Source passage:

# Core A - Establishing the regulatory mechanisms defining cellular function

> **NIH NIH P01** · MASSACHUSETTS GENERAL HOSPITAL · 2024 · $491,490

## Abstract

Project Summary
The coordinated regulation of chromatin structure, transcription factor binding and RNA
expression is fundamental to cellular differentiation. Methods for measuring different layers of
gene regulation within single cells can be used to determine essential regulators of cell
differentiation and function as sensitive markers of cellular identity and lineage potential. To this
end, we (Buenrostro) have recently developed SHARE-seq (Simultaneous High-throughput
ATAC and RNA Expression with sequencing), for joint measurement of chromatin accessibility
and gene expression within the same single-cell, at low-cost and massive throughput. Using
SHARE-seq, we have shown that co-analysis of ATAC- and RNA-seq data from the same cell
can be used to associate transcription factors to their target regulatory regions and distal
regulatory elements to their target genes, enabling the definition of causal gene regulatory
networks. Furthermore, we have shown that changes in chromatin accessibility precedes changes
in gene expression, foreshadowing lineage commitment, and identifying a role for chromatin
accessibility in priming chromatin for gene activation. Here, we propose the establishment of the
Gene Regulation Core (GRC), which will be led by Dr. Jason Buenrostro at Harvard University's
Department of Stem Cell and Regenerative Biology. As part of this P01 proposal, the GRC will
enable the P01 members with SHARE-seq and other genomic technologies established in the
Buenrostro lab, which can be used to functionally annotate regulatory regions, identify key
transcription factors and chromatin regulators, define gene regulatory networks and parse cellular
states. The GRC will work closely with the P01 labs to design experiments, and organize and
collect hematopoietic samples (Aim 1). The GRC will use SHARE-seq to jointly profile chromatin
accessibility and RNA expression at the single cell level. This will include extending SHARE-seq
to capabilities uniquely enabled by SHARE-seq, such as the readout of transcribed lineage
barcodes and Clonal Hematopoiesis-associated mutations (Aim 2). Finally, the GRC will be
responsible for the primary processing of the data, data management, developing web interface
tools and organizing data discussions and workshops between the P01 labs (Aim 3). Overall, the
GRC will offer a complete solution for the single-cell genomics needs of the P01 community
through a unique and innovative suite of genomic technologies.

Supplied information:
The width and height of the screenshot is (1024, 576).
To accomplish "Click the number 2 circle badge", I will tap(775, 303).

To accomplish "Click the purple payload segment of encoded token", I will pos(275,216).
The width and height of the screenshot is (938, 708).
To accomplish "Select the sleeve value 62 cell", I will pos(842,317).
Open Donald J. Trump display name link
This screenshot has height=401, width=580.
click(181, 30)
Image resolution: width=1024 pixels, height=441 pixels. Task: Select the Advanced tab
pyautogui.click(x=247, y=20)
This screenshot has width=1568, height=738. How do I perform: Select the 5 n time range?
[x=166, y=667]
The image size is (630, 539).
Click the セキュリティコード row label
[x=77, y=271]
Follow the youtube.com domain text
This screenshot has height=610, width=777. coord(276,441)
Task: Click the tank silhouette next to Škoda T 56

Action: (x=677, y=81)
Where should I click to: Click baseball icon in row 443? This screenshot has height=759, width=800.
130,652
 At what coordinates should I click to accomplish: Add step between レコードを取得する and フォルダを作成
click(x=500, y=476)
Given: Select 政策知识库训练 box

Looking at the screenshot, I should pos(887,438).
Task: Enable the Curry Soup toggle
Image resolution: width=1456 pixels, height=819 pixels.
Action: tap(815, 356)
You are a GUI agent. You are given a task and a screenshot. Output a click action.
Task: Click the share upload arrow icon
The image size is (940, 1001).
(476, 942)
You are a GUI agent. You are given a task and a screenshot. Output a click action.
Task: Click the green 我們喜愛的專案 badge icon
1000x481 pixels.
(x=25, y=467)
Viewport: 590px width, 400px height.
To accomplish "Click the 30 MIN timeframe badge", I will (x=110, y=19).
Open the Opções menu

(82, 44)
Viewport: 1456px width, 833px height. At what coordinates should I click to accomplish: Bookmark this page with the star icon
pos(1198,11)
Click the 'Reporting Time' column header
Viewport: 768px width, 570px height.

Exercise aim:
Carry on the grant abstract on the Gene Regulation Core, picking up after its final sentence. The entries have nothing to do with the grant abstract on the Gene Regulation Core.

Answer box:
## Key facts

- **NIH application ID:** 10840850
- **Project number:** 5P01HL131477-07
- **Recipient organization:** MASSACHUSETTS GENERAL HOSPITAL
- **Principal Investigator:** Jason Daniel Buenrostro
- **Activity code:** P01 (R01, R21, SBIR, etc.)
- **Funding institute:** NIH
- **Fiscal year:** 2024
- **Award amount:** $491,490
- **Award type:** 5
- **Project period:** 2017-04-07 → 2028-04-30

## Primary source

NIH RePORTER: https://reporter.nih.gov/project-details/10840850

## Citation

> US National Institutes of Health, RePORTER application 10840850, Core A - Establishing the regulatory mechanisms defining cellular function (5P01HL131477-07). Retrieved via AI Analytics 2026-05-26 from https://api.ai-analytics.org/grant/nih/10840850. Licensed CC0.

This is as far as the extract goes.